映画オタク記者のここが気になる

〈期待の若手女優(3)〉眉毛キリリの正統派美少女、姉はあの美人女優 「案山子とラケット」の平祐奈

 日本発祥のソフトテニスを題材にした映画は史上初だろう。この競技の歴史をひもとくと、1884(明治17)年に「体操伝習所」(現・東京都千代田区)で教師の坪井玄動が女児の手まり用ゴム球を使って教えたのが軟式庭球(ソフトテニス)のはじまりとされる。学校教育(中学部活動)による普及が中心で愛好者は700万人といわれるが、日本ソフトテニス連盟は「世界選手権では30カ国程度の参加でアフリカからはない。世界的に見るとマイナーなローカルスポーツの域を出ていない」と分析。2020年の東京五輪には諸条件で参加はできないが、競技の認知度を上げるための好機ととらえ、本作もその一環として作られた。
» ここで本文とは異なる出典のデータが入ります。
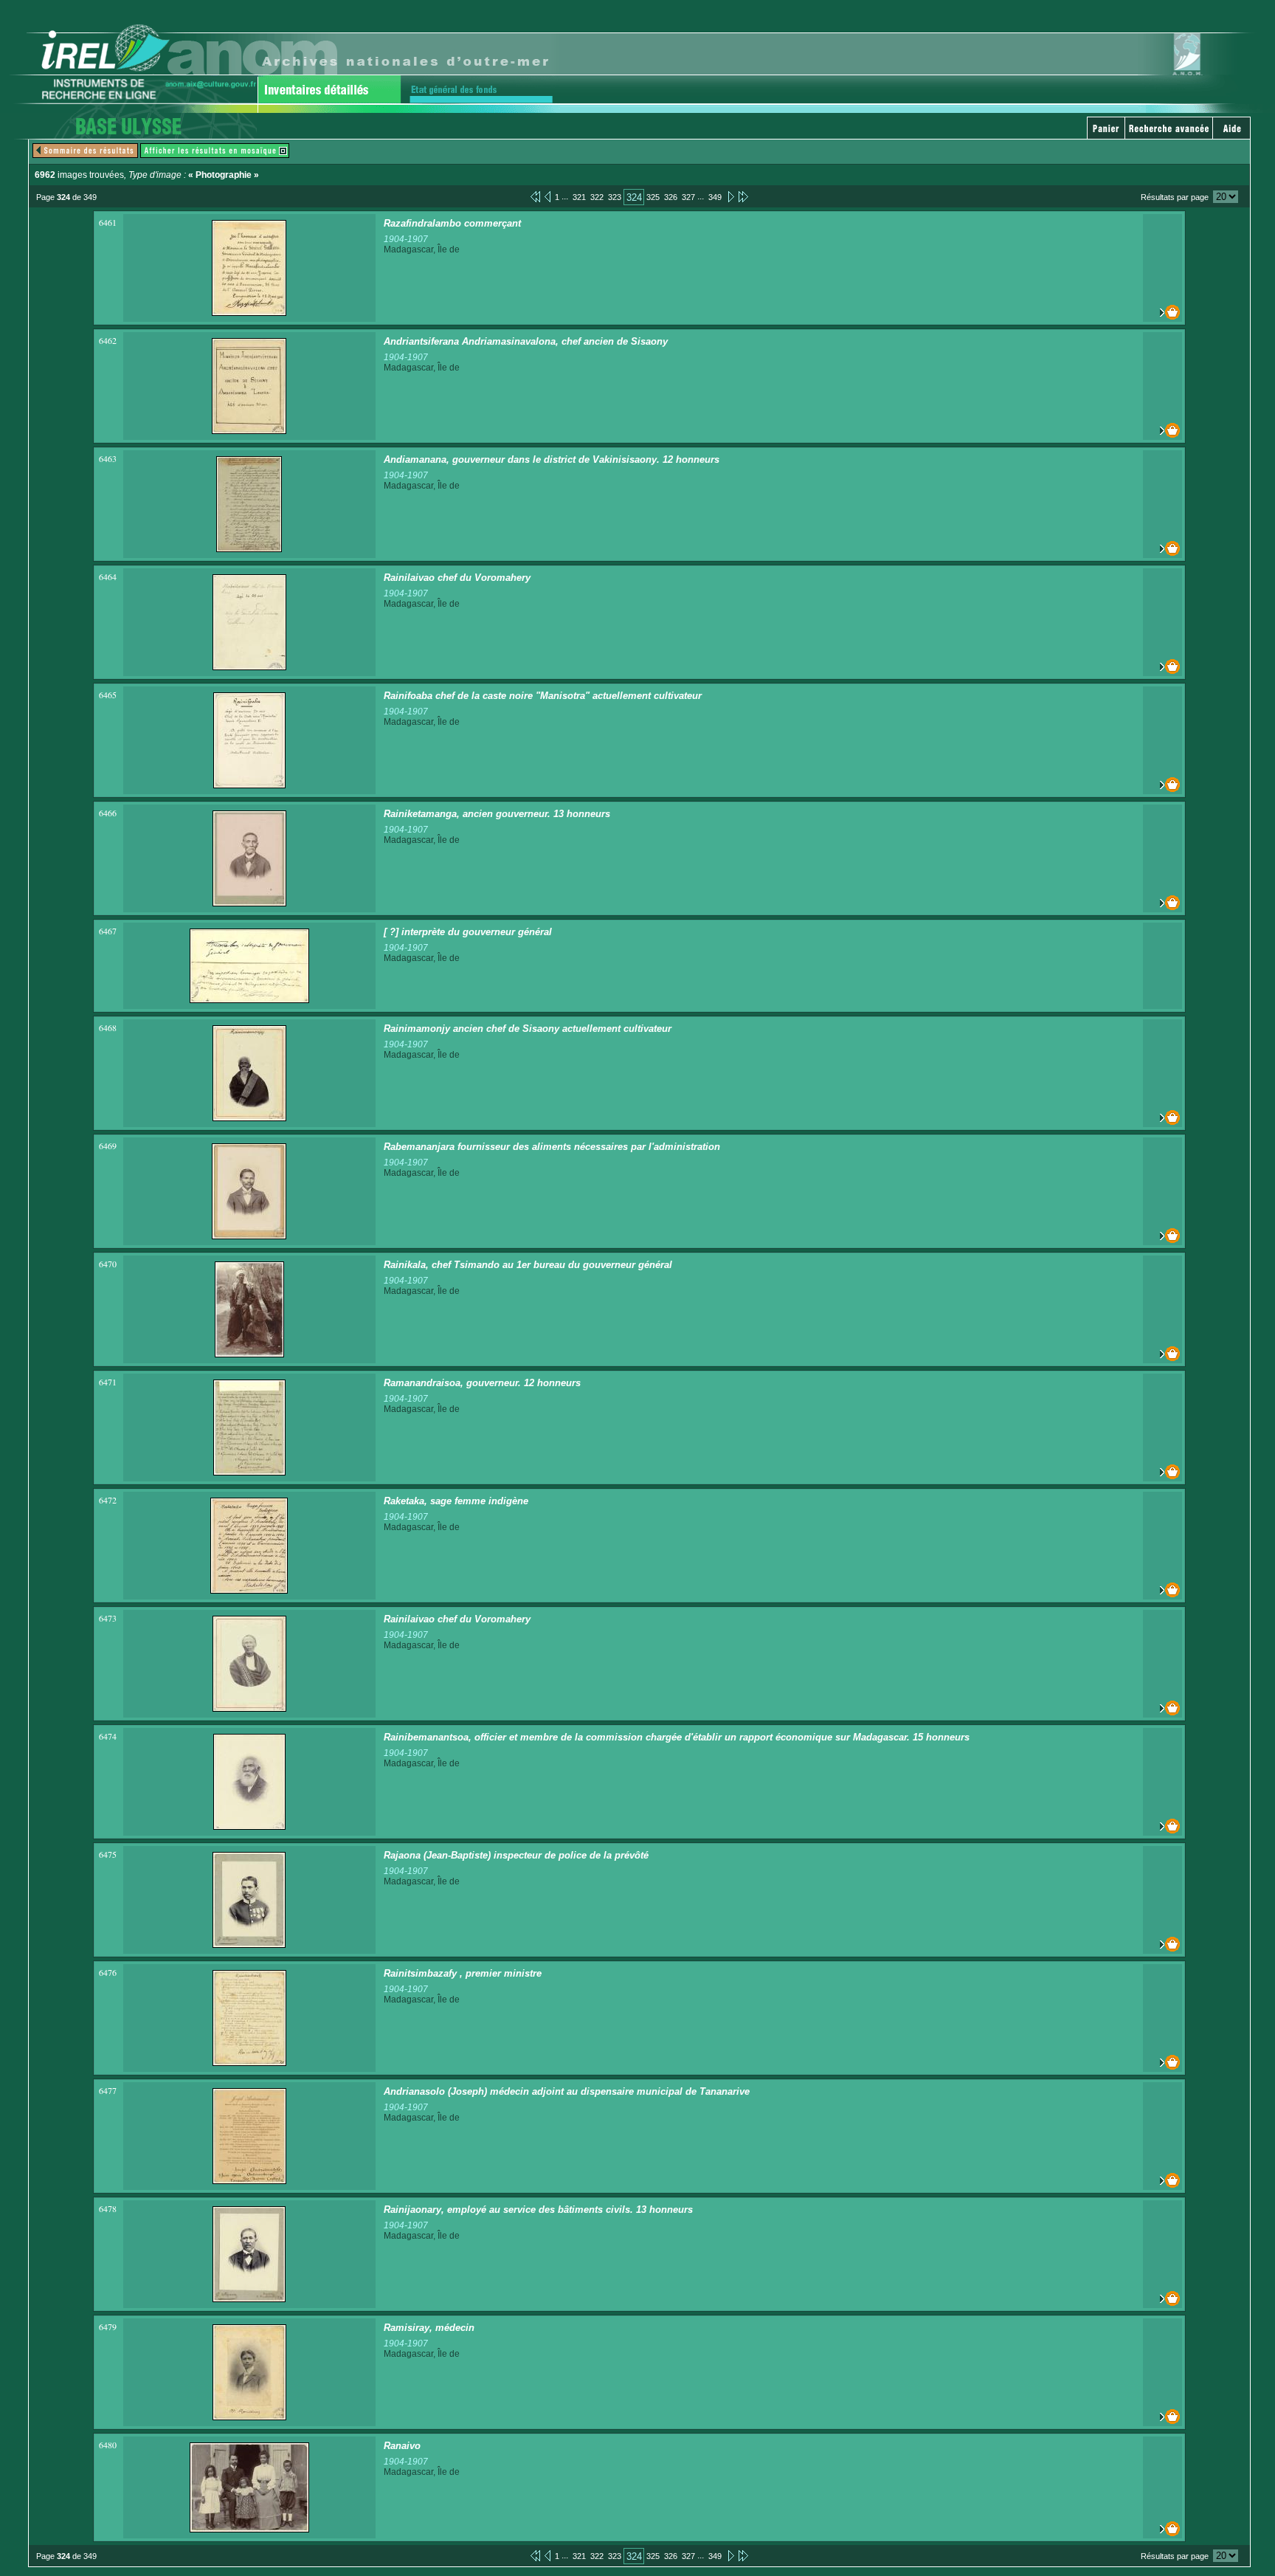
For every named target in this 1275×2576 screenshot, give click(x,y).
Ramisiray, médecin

 本編にはソフトテニス経験者で俳優の柳葉敏郎や、芸人の「ほっしゃん。」改め星田英利も出演している。平は全くの素人だったので1カ月かけて特訓した。高校の授業が終わると、強豪の文化学園大杉並中学・高校(東京・杉並)に通った。「部員が練習している隣のコートで1日3時間、監督やコーチがみっちり細かく教えてくれました」。そのおかげでラリーが続けられるほど上達し、スクリーンでその成果を披露している。